No fundo, a internalização de valores colectivos permite que o indivíduo não considere como coercitiva, mas desejada, a escolha modal favorável ao transporte individual, ou a escolha de um modelo mais caro do que necessário. Também se expressa em termos colectivos nas opções rodoviárias do planeamento urbano. De facto, o automóvel permitiu inicialmente corresponder ao velho desejo das populações urbanas de habitarem uma casa mais espaçosa e com quintal, a relativamente curta distância – mas fora – do centro. A “ countrified city” (Goldfield, 1997) aparece como a materialização imperfeita, organizada (Letchworth na Inglaterra, subúrbios norte-americanos) ou espontânea e descontrolada [loteamentos dos anos 1920-1930 nos subúrbios parisienses, Áreas Urbanas de Génese Ilegal (AUGI’s) portuguesas mais recentes] de um sonho idealizado nos projectos de Broadacre City de Lloyd Wright ou da cidade-jardim de Howard, e que constitui para alguns autores o principal motivo da suburbanização (Miller, 2001). Mas a “autopia ” (Wollen & Kerr, 2002), como expressão de um entusiasmo quase cego em relação à liberdade e autonomia que o automóvel permite, permanecerá profundamente ligada às visões urbanas e modernistas da Carta de Atenas de 1933, traduzindo-se nos grandes projectos urbanos das décadas de 1960 a 1980, independentemente da sua localização central ou periférica, em que ao produtivismo, à racionalização dos meios e às economias de escala permitidas pela elevação da altura e das densidades se associava a noção dos fluxos e da velocidade como elementos fundamentais da cidade taylorista, de mecânica simples e em constante movimento. Este paradigma modernista e funcionalista é, como os restantes elementos, de classificação ambígua: projecto colectivo, mas sobretudo elitista e tecnocrático, forjou formas urbanas e processos de governação, alimentou a dependência da sociedade em relação ao automóvel. Em ambos os casos, a crítica intensificou-se a partir da década de 1990.

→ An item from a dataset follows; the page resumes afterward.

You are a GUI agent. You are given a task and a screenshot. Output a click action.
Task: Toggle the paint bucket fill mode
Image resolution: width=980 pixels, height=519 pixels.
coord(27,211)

2. A oferta rodoviária como alavanca da automobilidade

A auto-estradai inscreve-se cedo na agenda política como um elemento de afirmação da modernidade, particularmente em períodos de maior tecnocracia e elitismo de Estado. Ora instrumento de dominação (Lefebvre, 1974; Virilio & Bratton, 2006) e segregação social e racial (Bayor, 1988; Trumper & Tomic, 2009), ora instrumento de perequação inter-regional e elo de ligação visando a coesão territorial a várias escalas (Gandy, 1998; Graham & Marvin, 2001), o seu desenvolvimento constitui também um eficiente meio de acumulação de capital, não só graças ao alargamento das áreas de influência e ao aumento das oportunidades económicas que permite (Sheller & Urry, 2000; Jain & Guiver, 2001), como através da promoção da indústria do automóvel e das actividades – automotivas, hoteleiras, comerciais – directamente relacionadas com a expansão das redes (Seely, 1987; 2004; Seiler, 2009).

Os processos governativos dos territórios conheceram ao longo das últimas décadas rápidas e profundas mudanças. A crise do político e do projecto colectivo, que a hipermodernidade de Ascher (1995) ou a sociedade líquida de Bauman (2000) realçam, é marcada por uma maior individualização dos desígnios territoriais e a aceitação da incerteza como subtrato estruturante das decisões. Neste quadro, duas evoluções adquirem particular relevância no que respeita à multiplicação das auto-estradas.

A redistribuição dos poderes e a complexificação das interacções entre os vários tipos de agentes configuram a primeira grande evolução e põem em causa o papel da regulação pública e das políticas de transporte e de ordenamento. Esta horizontalização (Burgel, 2006), que aproxima uma diversidade de actores das instâncias do Estado e consequentemente enfraquece as suas margens de manobra, tem contribuído para a necessidade de legitimação de projectos baseada nos números, o que se reflecte na importância acrescida do leadership e da comunicação (Rosanvallon, 2013). A multiplicação de projectos emblemáticos responde a considerações cosméticas e afastam-se das problematizações complexas, evitando responder às reais necessidades de territórios cada vez menos legíveis. Um segundo efeito desta tendência é a abertura à concorrência entre grupos de interesse desnivelados quer em termos de conhecimentos, quer nas suas capacidades financeiras. O quadro de incerteza, que tem vindo a justificar a maior flexibilidade do planeamento, a sua maior adaptabilidade a novas circunstâncias e perante novas oportunidades, a sua renegociação permanente (Faludi, 2000), tende a aumentar o risco de acentuados desequilíbrios nas decisões, com a apropriação das políticas e das finalidades dos solos e das infra-estruturas por parte de alguns agentes económicos. As pressões exercidas por determinados grupos de interesse constituem, neste quadro, uma evolução inerente à horizontalização dos poderes.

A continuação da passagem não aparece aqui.